El pastor Williams aplastó el cigarrillo contra el cenicero.

—En cuanto a su partida del campamento de Ah-tún, debe usted acelerarla. Entre los medios con los que haya contado para llevarla a cabo, debo advertirle que no incluya el helicóptero.

—Gracias. Lo suponía.

—Y le advierto también que he enviado un reporte muy completo a mis superiores de la Organización, sobre la personalidad de usted, sobre su conducta en Ah-tún y sobre sus últimas actividades que al principio califiqué como arrebatos, pero ahora comprendo que obedecían a un propósito deliberado y funesto.

—Admiro su perspicacia, Pastor.

—No trate usted de pasarse de listo. Ese reporte mío se distribuirá en los lugares precisos. Le hará la vida imposible en Norteamérica. No encontrará trabajo, porque nadie quiere dárselo a un traidor; no tendrá amigos, porque todos se apartan de un sospechoso, como de la peste.

—¿Y no me admitirían en la cárcel?

—Ni siquiera allí.

—¿Es que no tienen pruebas suficientes para acusarme?

—Es que no tiene usted importancia suficiente. El Estado no va a mantener un holgazán.

—A veces resulta usted muy persuasivo, Pastor. No voy a volver a los Estados Unidos. Por lo menos ahora, no.

—¿Piensa usted permanecer aquí? Sepa que ni los católicos, ni nosotros le permitiremos que viva en nuestras zonas de influencia.

—Pero hay otras zonas. Hasta luego, Pastor.
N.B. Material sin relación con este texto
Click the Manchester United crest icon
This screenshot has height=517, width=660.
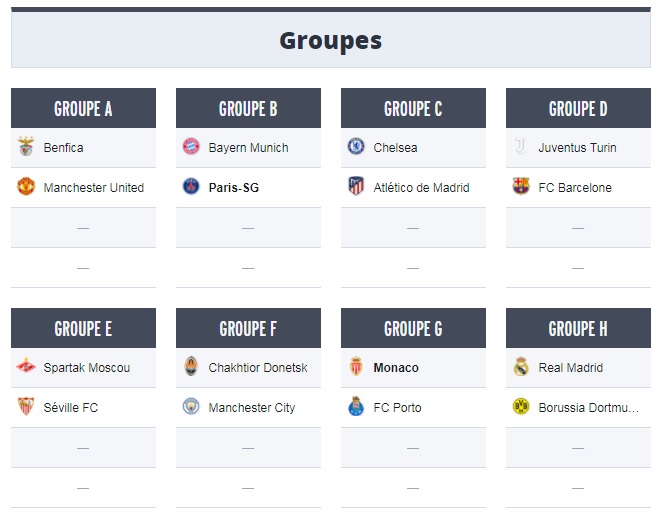[26, 187]
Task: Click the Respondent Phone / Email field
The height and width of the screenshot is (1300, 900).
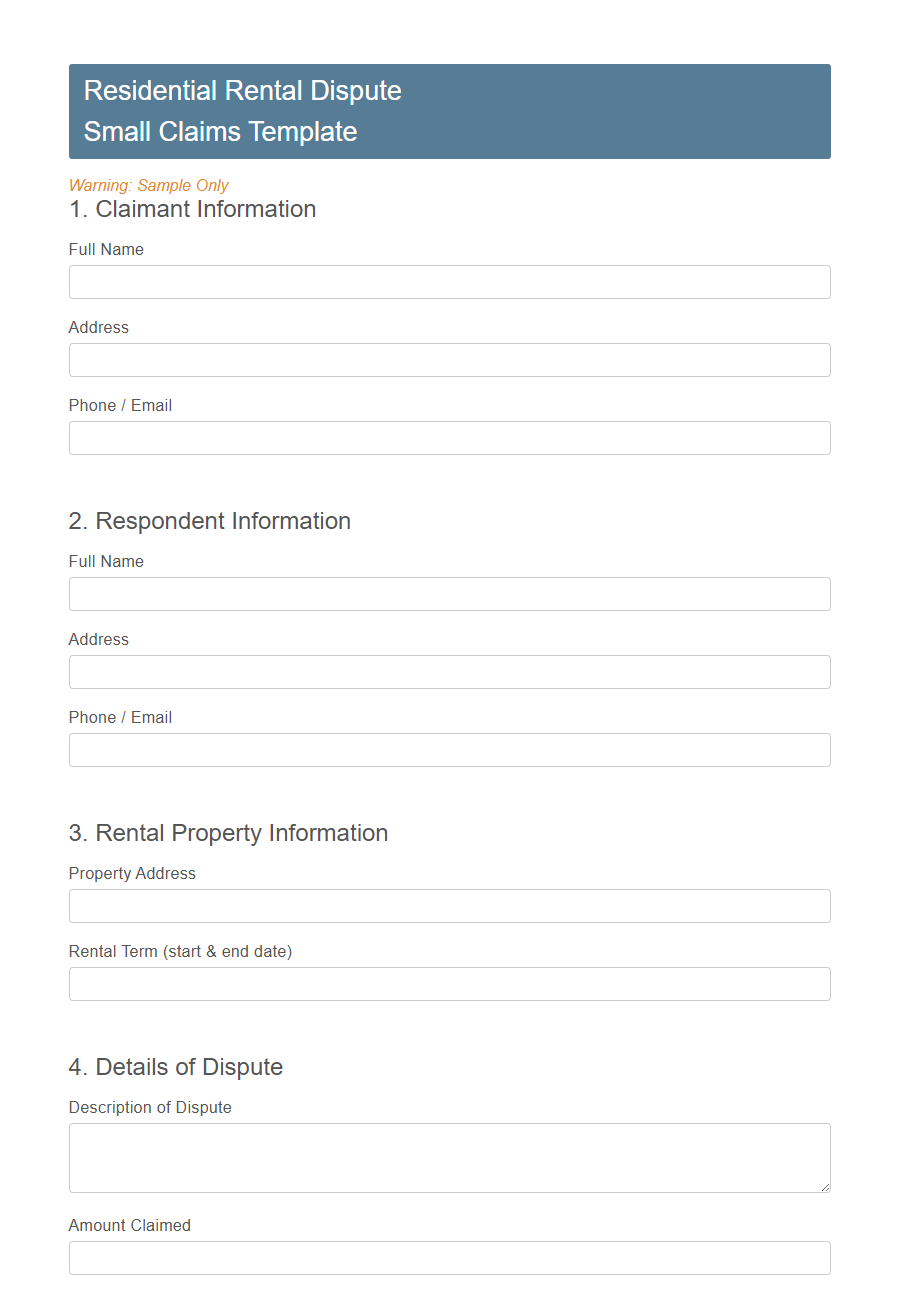Action: point(449,750)
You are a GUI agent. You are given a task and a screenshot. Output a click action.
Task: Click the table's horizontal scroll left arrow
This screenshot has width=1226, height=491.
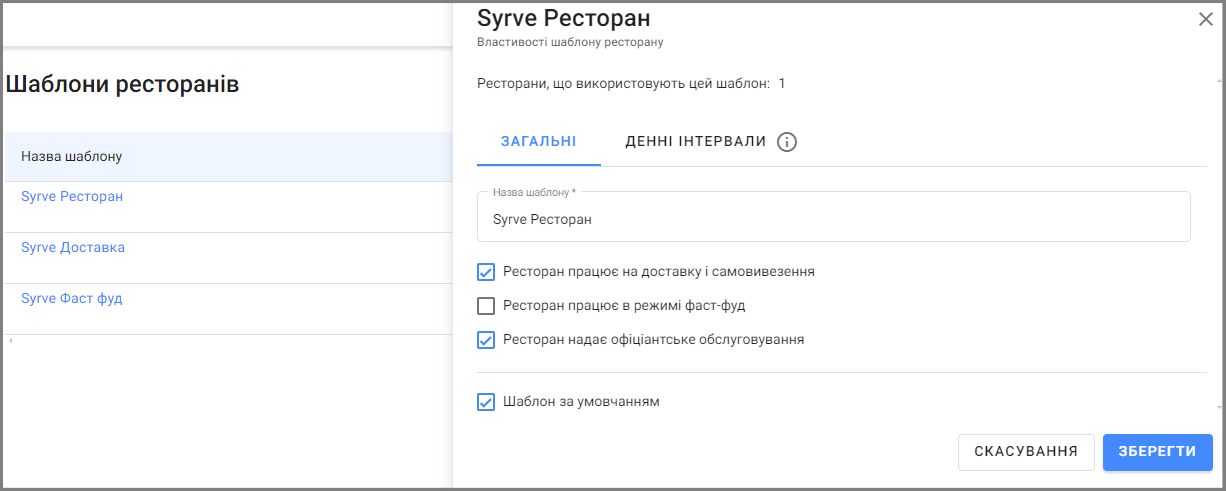click(11, 341)
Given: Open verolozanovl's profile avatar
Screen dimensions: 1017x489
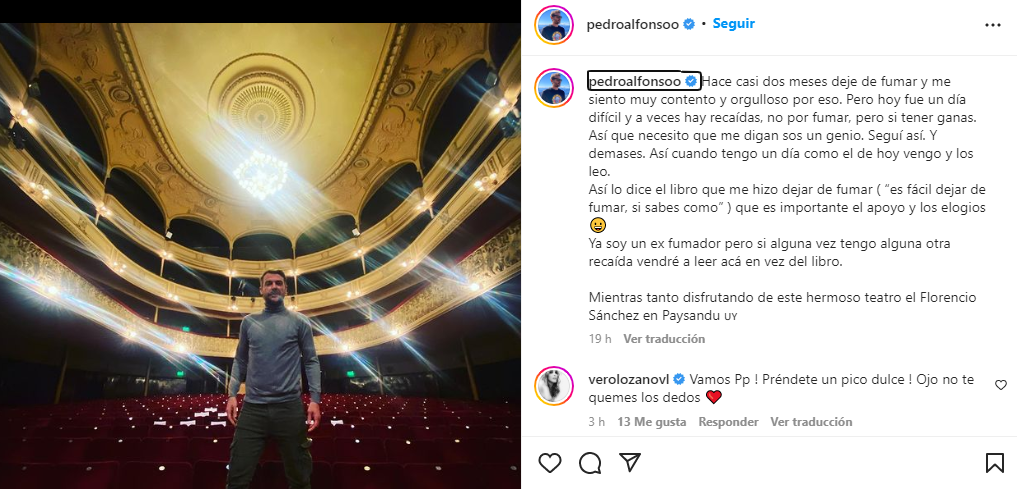Looking at the screenshot, I should click(554, 387).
Arthur Smith no alargó la mano para despedirse. Simplemente se fue. Llegó a su habitación a empacar sus cosas, las más indispensables, porque de hoy en adelante él mismo tendría que cargarlas.

Tomó un ejemplar del Evangelio, maltratado por el uso. Era un regalo de su madre y había sido su libro predilecto desde la niñez. Lo amaba. Pero ahora los demás se lo habían envilecido. Lo soltó.

—No quiero que me confundan con los otros.

Cuando Arthur atravesó la recta, única y larga calle de Ah-tún ninguno se asomó a verlo. Era la hora del episodio radiofónico. Sólo el Pastor, detrás del vidrio de su ventana, murmuraba.

—Ese tonto, imbécil. Podría haber hecho una buena carrera.

Arthur caminó entre la sombra fresca, aromática y movible de los pinos. Luego sobre una planicie breve. Al atardecer se sentó a descansar contra una piedra.

¡Qué hermoso era el paisaje! ¡Y qué libre se sentía él porque nada de lo que estaba contemplando le movía a codicia, nada le despertaba el instinto de posesión!

—Bueno, Arthur —se dijo al fin—. Es hora de hacer cuentas. Aquí estás, a la intemperie. De la noche a la mañana perdiste todos los puntales que te sostenían. Ya no hay más religión, ni patria, ni dinero.

Respiró sosegadamente. No experimentaba nostalgia, no sentía miedo ni desamparo. Igual que Mariano, no tenía más que esperanza.

—Soy joven. Y lo único que necesito es tiempo. Tiempo para entender, para decidir.

A lo lejos, en el crepúsculo, humeaba una choza, con ese humo escaso, vacilante, de cocina pobre. Arthur se encaminó a ella.

—Tengo hambre; quizá me den alojamiento por una noche. Alguna cosa habrá en la que yo pueda serles útil.

Arthur iba de prisa, ansioso de llegar.

—Será cuestión de ponerse de acuerdo. Por lo menos estos hombres y yo hablamos el mismo idioma.